The average performance across the twenty binary stereograms, as measured by the SNR, was no higher than the grayscale stereograms with fewer false matches (Fig 7C), suggesting that though the reconstructions were visibly different, performance had plateaued with respect to the number of false matches.
Complex surfaces
We presented the algorithm with both binary and grayscale stereograms containing three disjoint frontoparallel surfaces, surfaces slanted 18.4° and 26.5° relative to the horopter, and concave curved surfaces. Again, there twenty samples of each case. For frontoparallel and slanted surfaces, the reconstructed depth profiles were similar for binary stereograms (examples of which are shown in Fig 8A and 8B, respectively), and grayscale stereograms (Fig 8A and 8B, insets), showing that performance does not degrade as the number of false matches increases, as it tends to do in other methods. Reconstruction parameters are related to surface size, kernels for the frontoparallel surfaces averaging between 0.46 to 6.8 pixels, with those for the slant averaging between 1.88 to 19.2 pixels. Planar surfaces, regardless of the slant (up to 26.5°), were detected well in RDSs (Fig 9).
Fig 8. Examples of reconstructed profiles.
Surface reconstruction in (A) is from multiple frontoparallel depth planes (ground truth in panel B of S2 Fig) and in (B) from a single 26.5° slanted surface (ground truth in panel C of S2 Fig). Image intensity values were binary (grayscale for insets). (C) Performance with binary and grayscale images for the two surface profiles.
Fig 9. Reconstruction of planar surfaces with different slants.
Reconstructions (top) have slants with L and R components in ratios of 2:1 and 3:1. SNRs for each slant (bottom) are compared with scrambled versions of the same stereograms.
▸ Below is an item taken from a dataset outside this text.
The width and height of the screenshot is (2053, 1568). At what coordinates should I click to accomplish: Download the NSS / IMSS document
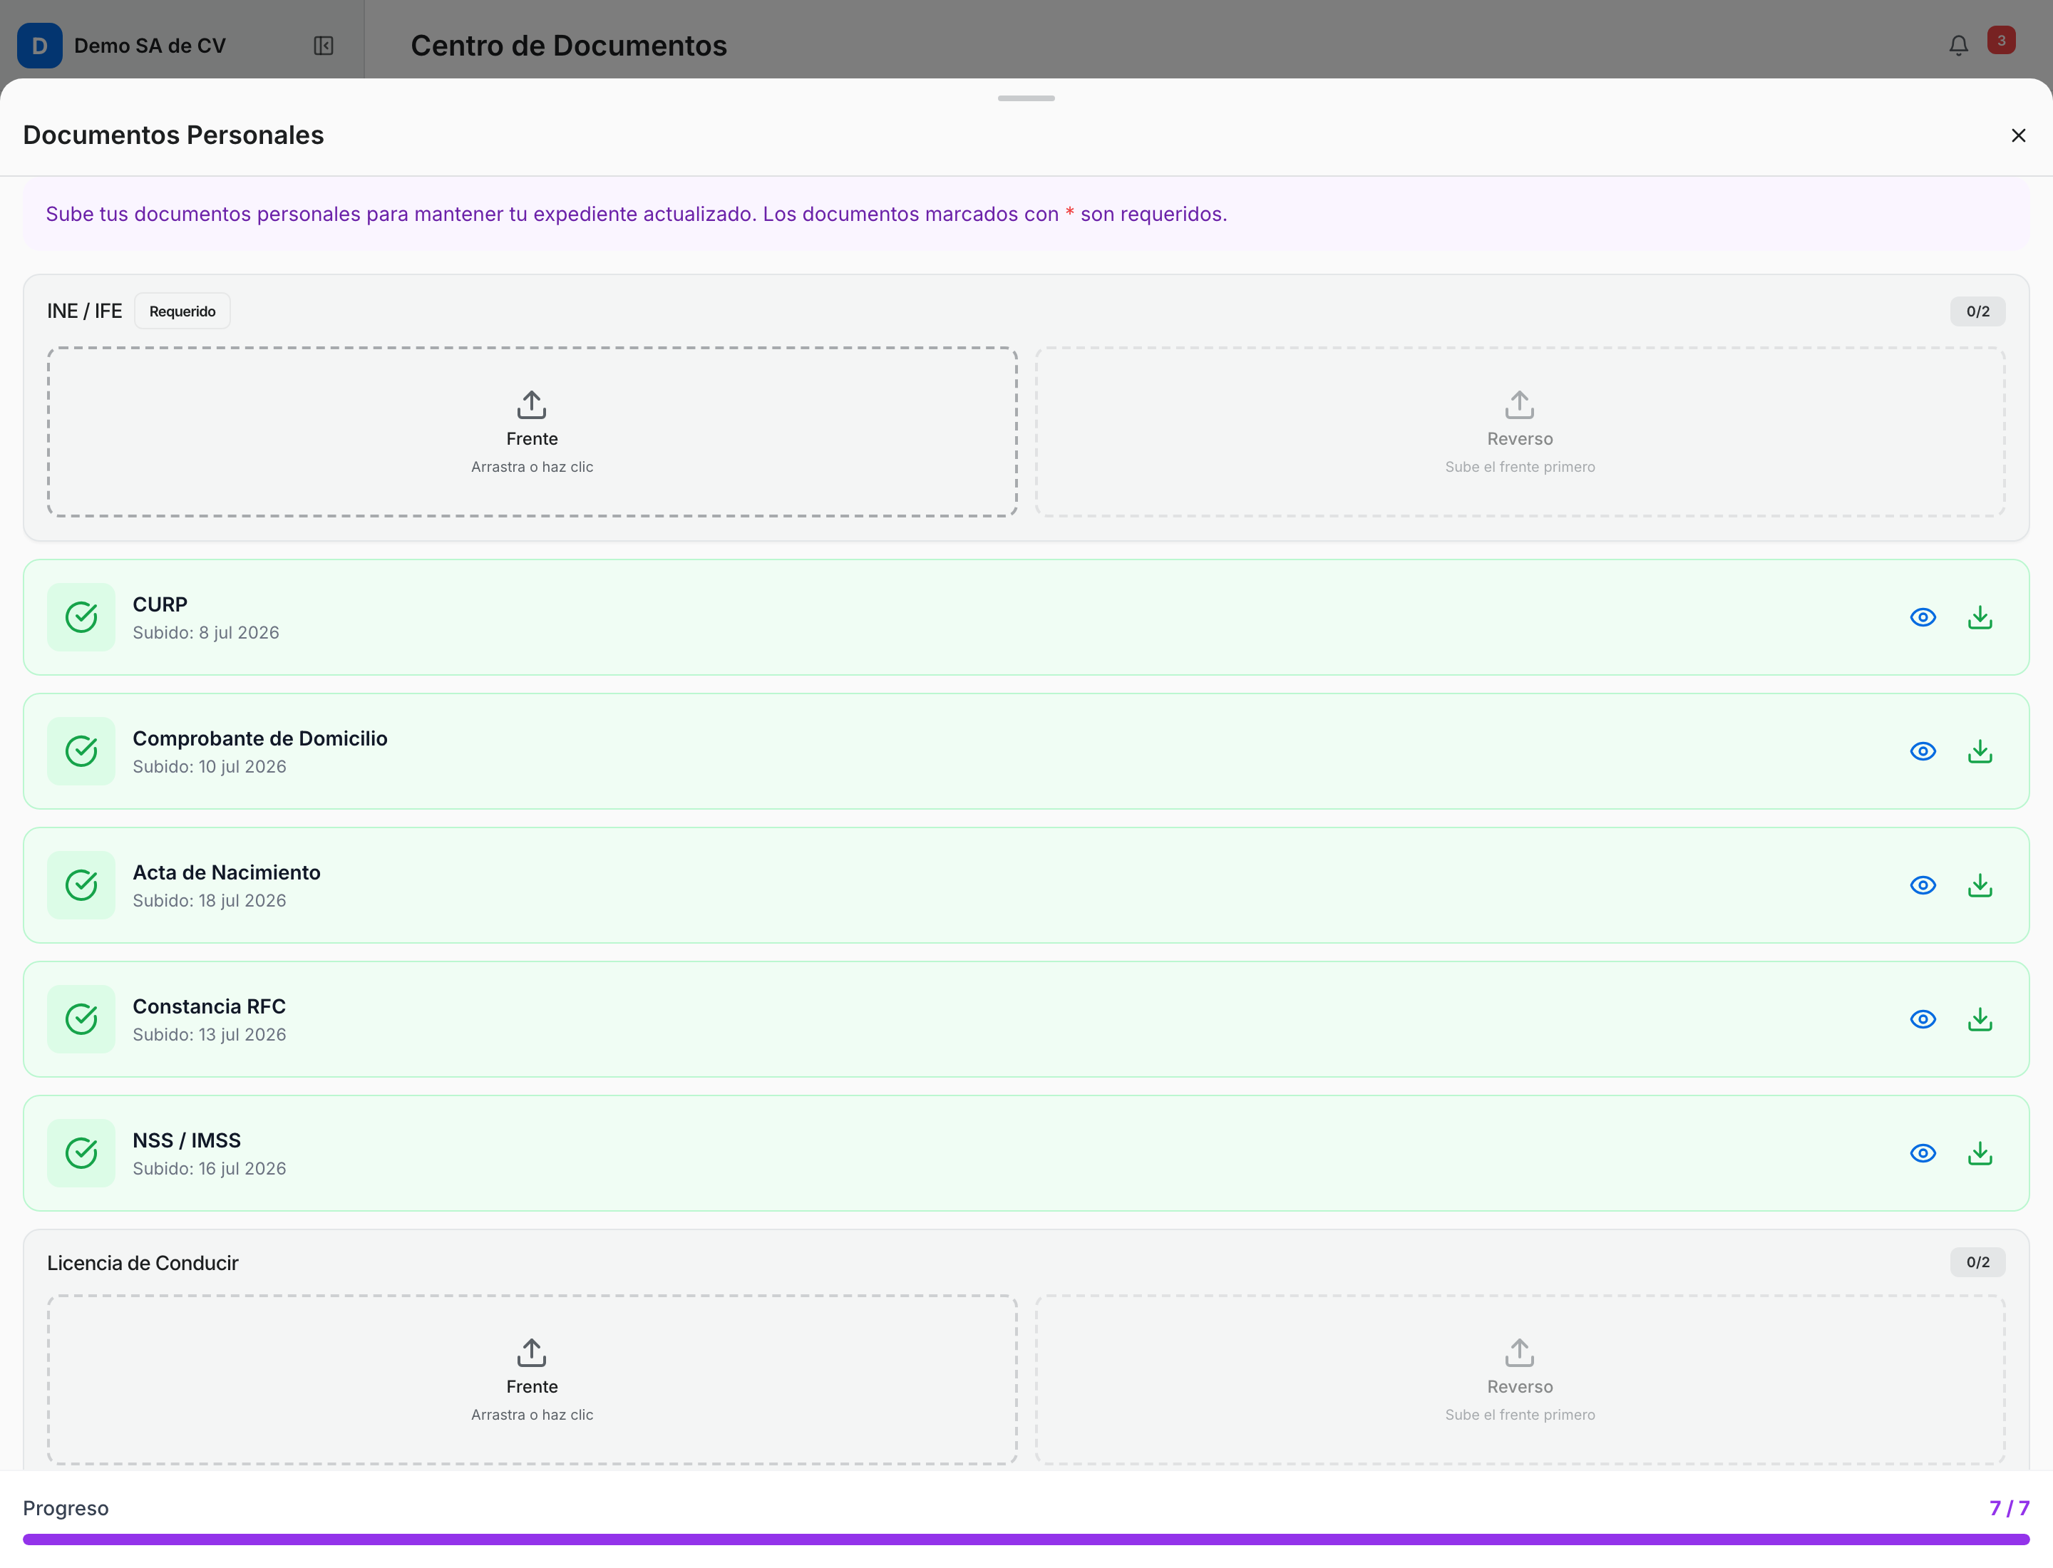click(x=1979, y=1154)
Ground truths are shown in panels D and E of S2 Fig.
Curved surfaces, by contrast, were detected at a low level. The SNR was 1.42. As previously noted, our surface selection procedure favored planar surfaces; moreover, curvature reconstruction is intrinsically more difficult. Spatially asymmetric kernels, which were not utilized here, could prove helpful. SNRs for the depth profiles are given in Fig 8C.
Added noise
Natural surfaces seldom have Lambertian reflectances. Hence, under natural viewing conditions, corresponding points often differ in intensity. To examine the effect of differences between the luminance of corresponding dots, we introduced random noise into RDSs depicting three frontoparallel surfaces. Noise was manipulated by varying the range of luminance variation across all corresponding dots in the images or by varying the number of noisy corresponding pixels. In the former case, the magnitude of variation was chosen randomly from a uniform distribution from zero to the cutoff. In the latter case, the intensity cutoff was 5%.
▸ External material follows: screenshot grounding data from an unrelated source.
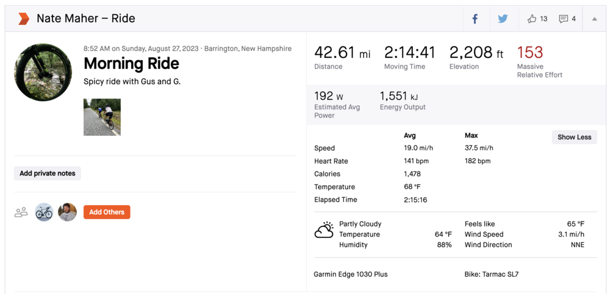Click the orange Strava chevron logo
Image resolution: width=610 pixels, height=294 pixels.
(23, 19)
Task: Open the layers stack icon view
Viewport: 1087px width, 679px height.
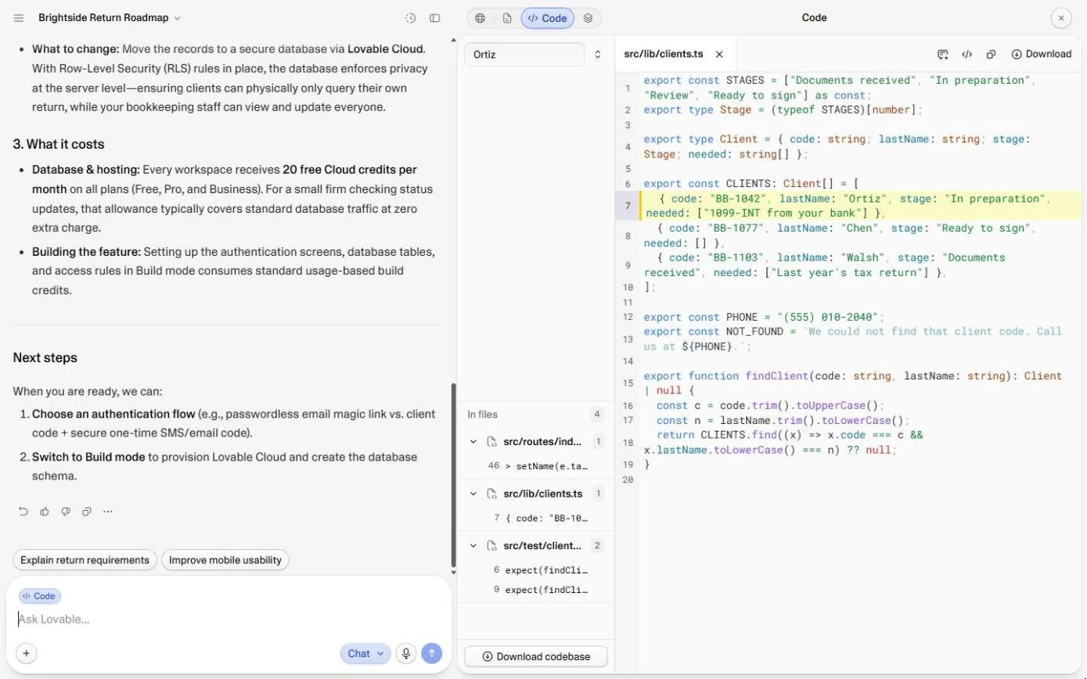Action: click(x=588, y=18)
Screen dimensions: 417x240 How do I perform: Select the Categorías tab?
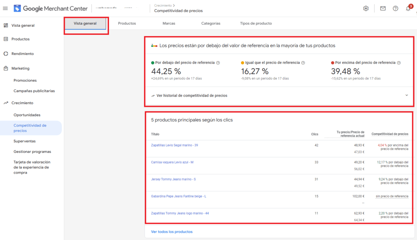tap(211, 23)
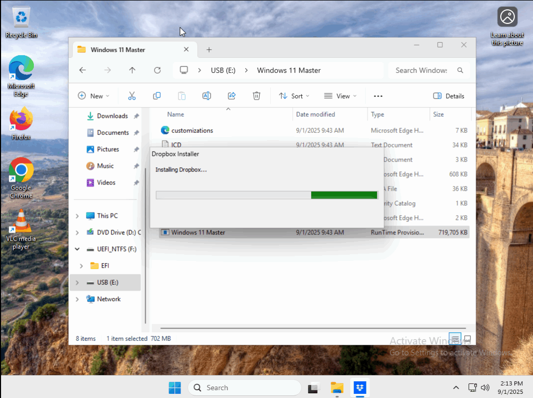Click the Rename icon in toolbar
Screen dimensions: 533x398
coord(207,96)
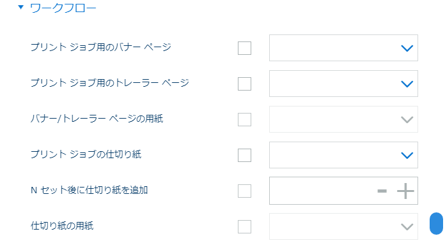445x243 pixels.
Task: Open the プリント ジョブの仕切り紙 combo box
Action: (x=343, y=155)
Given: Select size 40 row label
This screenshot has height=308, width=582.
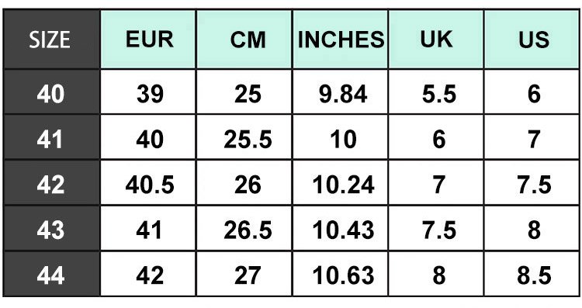Looking at the screenshot, I should click(x=51, y=92).
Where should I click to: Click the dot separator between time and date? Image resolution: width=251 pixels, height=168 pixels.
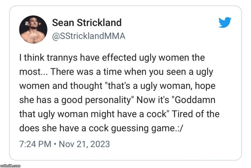[55, 144]
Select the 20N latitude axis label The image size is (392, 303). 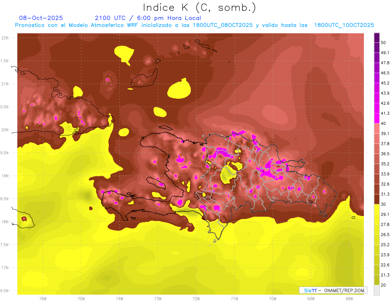(x=5, y=130)
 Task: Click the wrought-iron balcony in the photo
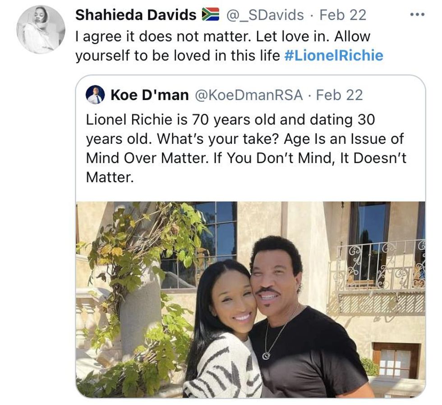click(381, 275)
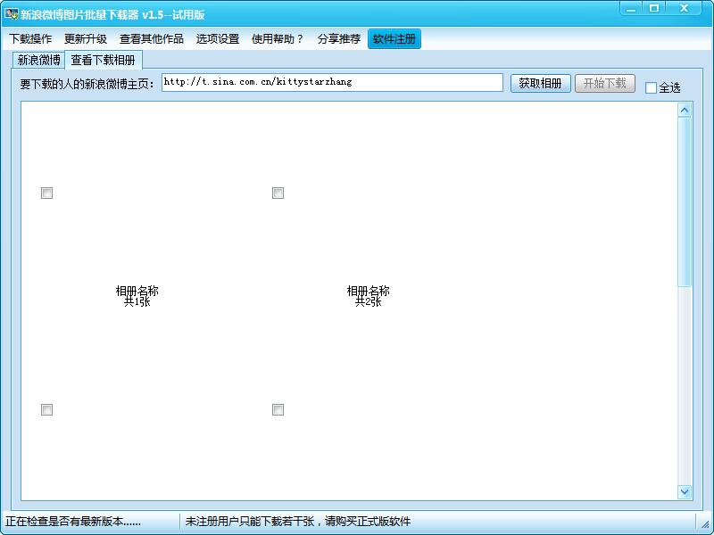
Task: Expand the 使用帮助？ menu
Action: coord(278,39)

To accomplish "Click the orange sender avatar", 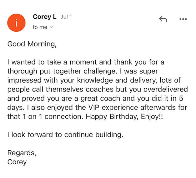I will (x=16, y=22).
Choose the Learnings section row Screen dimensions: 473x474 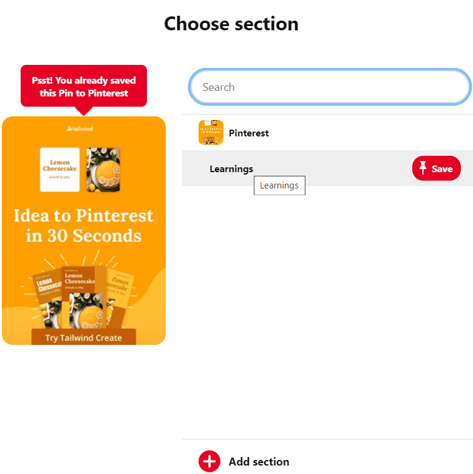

Signal strength dropped sharply as the maximum noise value increased to 10% (Fig 10A). With maximum noise at 30%, the signal was still above chance level, but barely. By contrast, smaller intensity differences were reasonably well tolerated, with SNR gradually declining with the proportion of noisy pixels (Fig 10B). Thus, noiseless images are not necessary for recovery of object surfaces in RDSs by this method. Modifying the algorithm at the filter level to down-weight the contributions of fine-scale kernels might increase noise tolerance generally.
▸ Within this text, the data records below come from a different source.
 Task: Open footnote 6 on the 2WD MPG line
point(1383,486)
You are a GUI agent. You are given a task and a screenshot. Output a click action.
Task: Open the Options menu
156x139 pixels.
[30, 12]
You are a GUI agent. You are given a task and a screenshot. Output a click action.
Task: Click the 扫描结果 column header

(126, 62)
Fig 10. Effect of added intensity noise.
(A) Signal-to-noise ratio as a function of corresponding pixel intensity differences. (B) Signal-to-noise ratio as a function of the percentage of noisy pixels. Graphical depictions of the solutions are in S3 Fig. Ground truth to the solutions are in panel D of S2 Fig.
Results summary
Table 1 gives mean parameter values (kernel sizes, thresholds and mean signal-to-noise ratios) for the reconstructed surfaces in a representative sample of all the planar-surface conditions tested. In all of these cases the symmetry-identified true matches superimposed with ground truth, with minor exceptions that appear at the ends of surfaces in low-signal-to-noise-ratio conditions (see S2 and S3 Figs).
Discussion
The relation between true and false matches
The distribution of features within stereo image pairs determines the extent to which false matches will populate the KA. When each feature in one image has only one matching counterpart in the other image, then there are no false matches and no correspondence problem. Stereopsis is then ‘local’ [1]. We show here that if false matches do co-exist with true matches, the organization of the two is tightly coupled. In particular, false matches within the texture of a single surface are reflected across the true matches in the KA (Fig 3; arrows within the red block). Locating this symmetry and characterizing the relationship between the two false-match regions can specify the position and depth profile of object surfaces. Detecting false-match symmetry is a novel means of population readout: The property that is read out, symmetry, is not a property to which the population units are sensitive. The method uses all the information in the KA and offers a way of solving the correspondence problem in binocular vision that can be applied directly to motion, as discussed below.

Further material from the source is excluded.